* Task: Once the line containing "FAQ (163, 2190)" is found, retype it and each line after it through the last entry below, word for word, and nothing else.

::::::::::

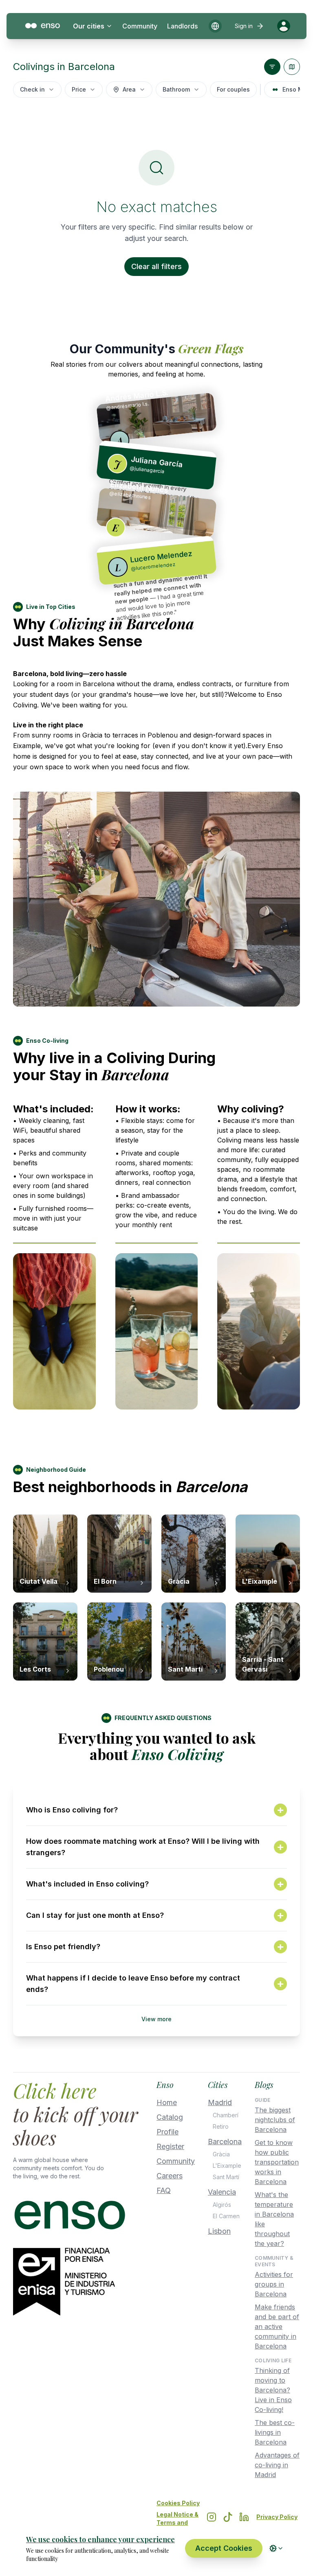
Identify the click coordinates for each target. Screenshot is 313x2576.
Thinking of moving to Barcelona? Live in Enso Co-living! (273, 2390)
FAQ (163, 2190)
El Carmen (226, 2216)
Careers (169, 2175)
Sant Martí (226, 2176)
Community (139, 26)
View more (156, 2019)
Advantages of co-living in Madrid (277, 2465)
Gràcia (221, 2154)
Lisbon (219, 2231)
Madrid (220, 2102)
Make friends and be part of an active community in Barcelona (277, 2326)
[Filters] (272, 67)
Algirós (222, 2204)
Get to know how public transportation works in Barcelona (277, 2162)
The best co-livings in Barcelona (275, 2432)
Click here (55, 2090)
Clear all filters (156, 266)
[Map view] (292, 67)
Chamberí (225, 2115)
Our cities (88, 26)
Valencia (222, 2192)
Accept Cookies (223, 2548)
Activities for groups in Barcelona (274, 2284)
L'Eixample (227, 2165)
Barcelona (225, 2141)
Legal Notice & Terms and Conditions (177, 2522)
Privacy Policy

::::::::::

* Result of the task:
FAQ (163, 2190)
El Carmen (226, 2216)
Careers (169, 2175)
Sant Martí (226, 2176)
Community (139, 26)
View more (156, 2019)
Advantages of co-living in Madrid (277, 2465)
Gràcia (221, 2154)
Lisbon (219, 2231)
Madrid (220, 2102)
Make friends and be part of an active community in Barcelona (277, 2326)
[Filters] (272, 67)
Algirós (222, 2204)
Get to know how public transportation works in Barcelona (277, 2162)
The best co-livings in Barcelona (275, 2432)
Click here (55, 2090)
Clear all filters (156, 266)
[Map view] (292, 67)
Chamberí (225, 2115)
Our cities (88, 26)
Valencia (222, 2192)
Accept Cookies (223, 2548)
Activities for groups in Barcelona (274, 2284)
L'Eixample (227, 2165)
Barcelona (225, 2141)
Legal Notice & Terms and Conditions (177, 2522)
Privacy Policy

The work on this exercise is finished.